_What you have to do:_ Go through the listing below and output exactly the line with "Правила (26, 2463)", the line with "10:00 (118, 1106)", and each line between; omit the rest.

╭──

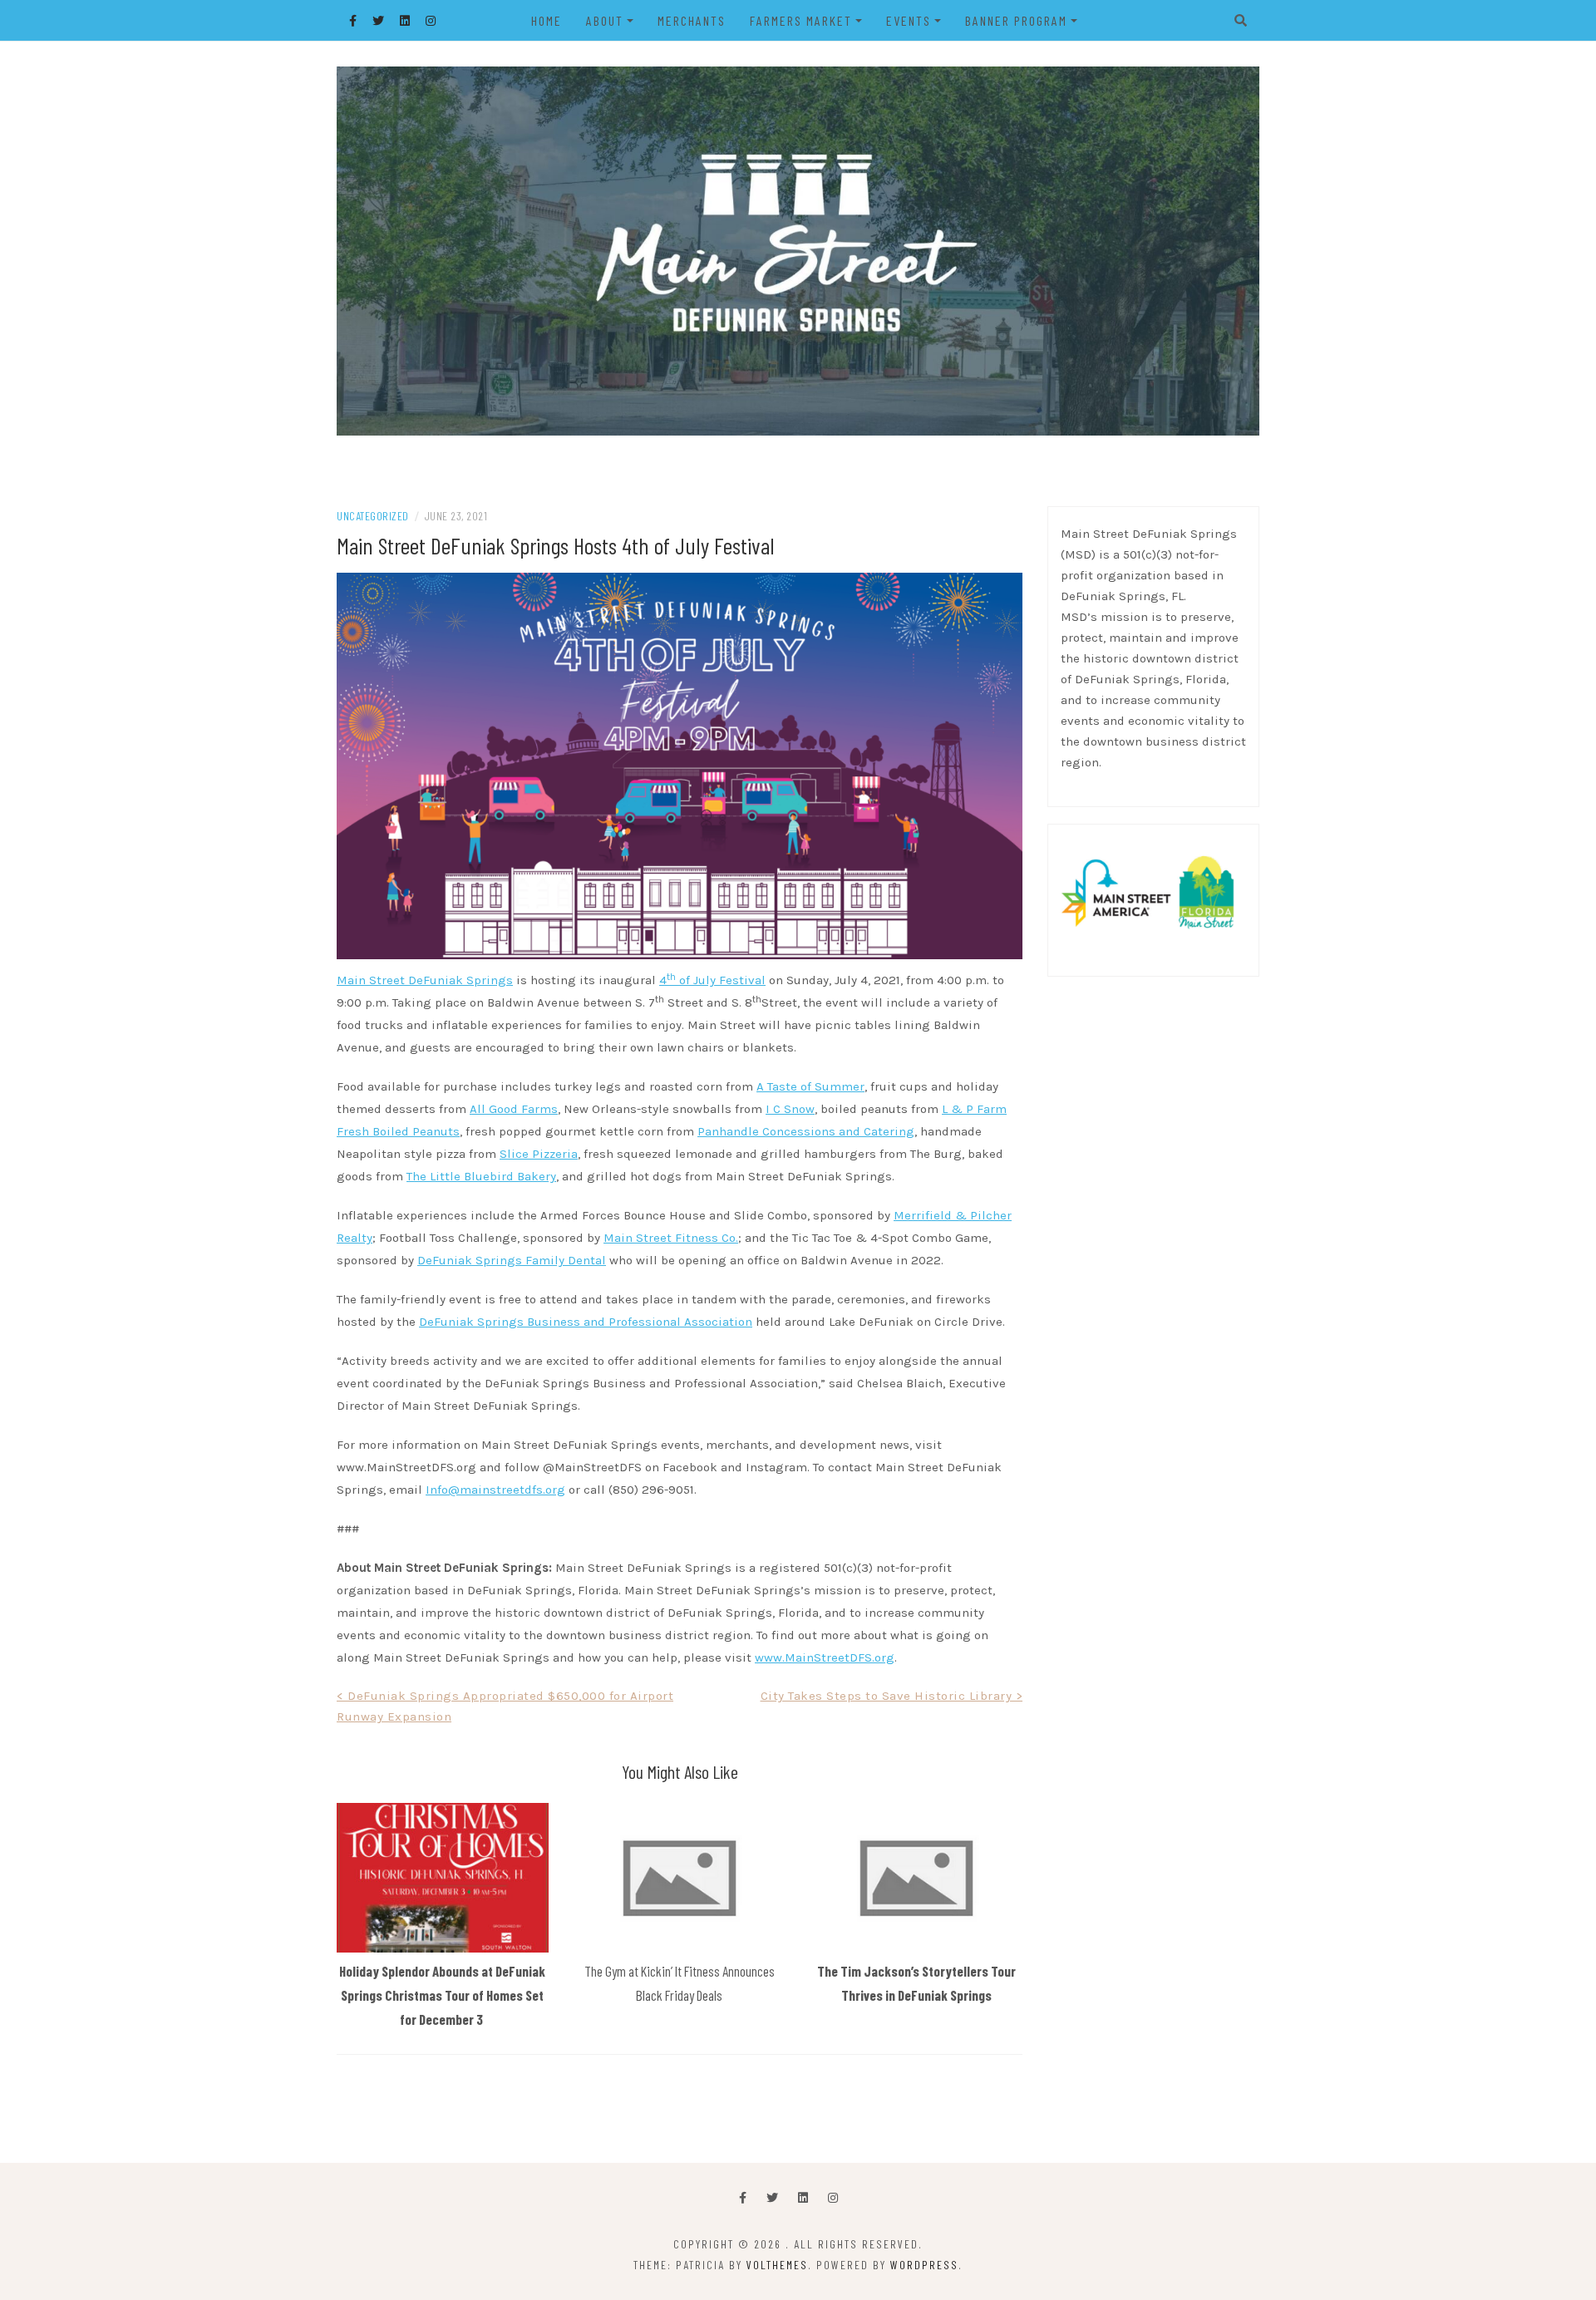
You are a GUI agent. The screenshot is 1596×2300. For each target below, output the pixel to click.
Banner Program (1016, 20)
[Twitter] (772, 2198)
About (604, 20)
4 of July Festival (712, 980)
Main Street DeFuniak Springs (425, 980)
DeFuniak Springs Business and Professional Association (585, 1321)
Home (546, 20)
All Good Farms (514, 1108)
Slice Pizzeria (539, 1153)
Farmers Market (801, 20)
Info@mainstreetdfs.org (495, 1489)
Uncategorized (373, 516)
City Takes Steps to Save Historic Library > (892, 1695)
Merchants (692, 20)
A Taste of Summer (810, 1086)
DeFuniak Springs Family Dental (511, 1260)
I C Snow (790, 1108)
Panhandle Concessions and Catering (805, 1131)
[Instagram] (833, 2198)
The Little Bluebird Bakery (481, 1176)
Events (908, 20)
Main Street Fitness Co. (670, 1237)
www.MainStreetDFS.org (824, 1657)
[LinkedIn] (803, 2198)
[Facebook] (742, 2198)
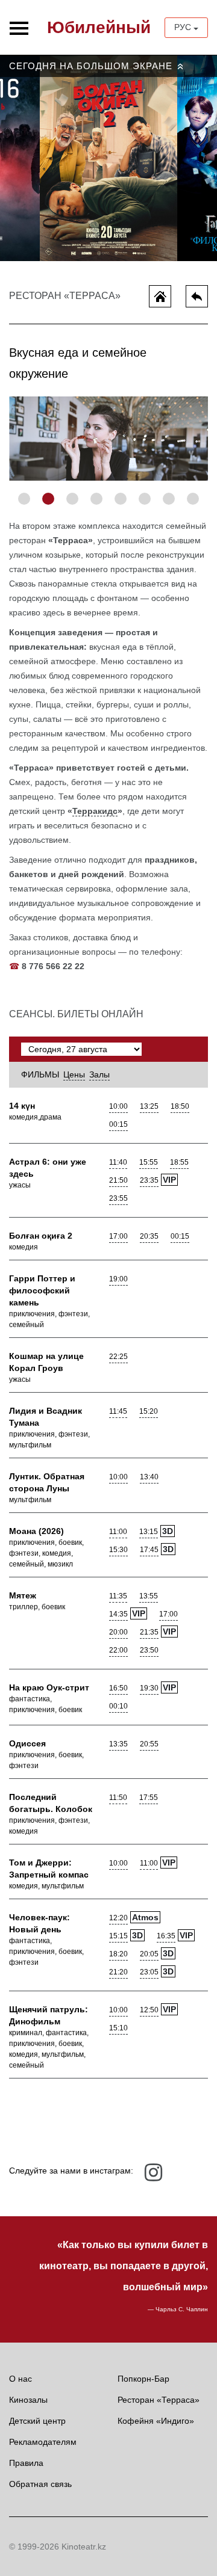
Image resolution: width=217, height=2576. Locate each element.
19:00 (118, 1279)
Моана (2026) (36, 1531)
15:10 (118, 2028)
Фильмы (40, 1074)
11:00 (118, 1531)
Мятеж (22, 1595)
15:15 (118, 1936)
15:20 (148, 1411)
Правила (26, 2463)
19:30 (149, 1688)
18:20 (118, 1954)
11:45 (118, 1411)
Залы (99, 1074)
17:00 (118, 1236)
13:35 (118, 1744)
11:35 (118, 1596)
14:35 (118, 1614)
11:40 (118, 1162)
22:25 (118, 1356)
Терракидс (95, 811)
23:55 (118, 1198)
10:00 (118, 1106)
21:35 (149, 1632)
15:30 (118, 1549)
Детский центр (37, 2421)
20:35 (149, 1236)
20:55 (149, 1744)
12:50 (149, 2010)
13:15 (148, 1531)
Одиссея (27, 1743)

╰──

_Output for this task:_
Правила (26, 2463)
19:30 (149, 1688)
18:20 (118, 1954)
11:45 (118, 1411)
Залы (99, 1074)
17:00 (118, 1236)
13:35 (118, 1744)
11:35 (118, 1596)
14:35 (118, 1614)
11:40 (118, 1162)
22:25 (118, 1356)
Терракидс (95, 811)
23:55 (118, 1198)
10:00 (118, 1106)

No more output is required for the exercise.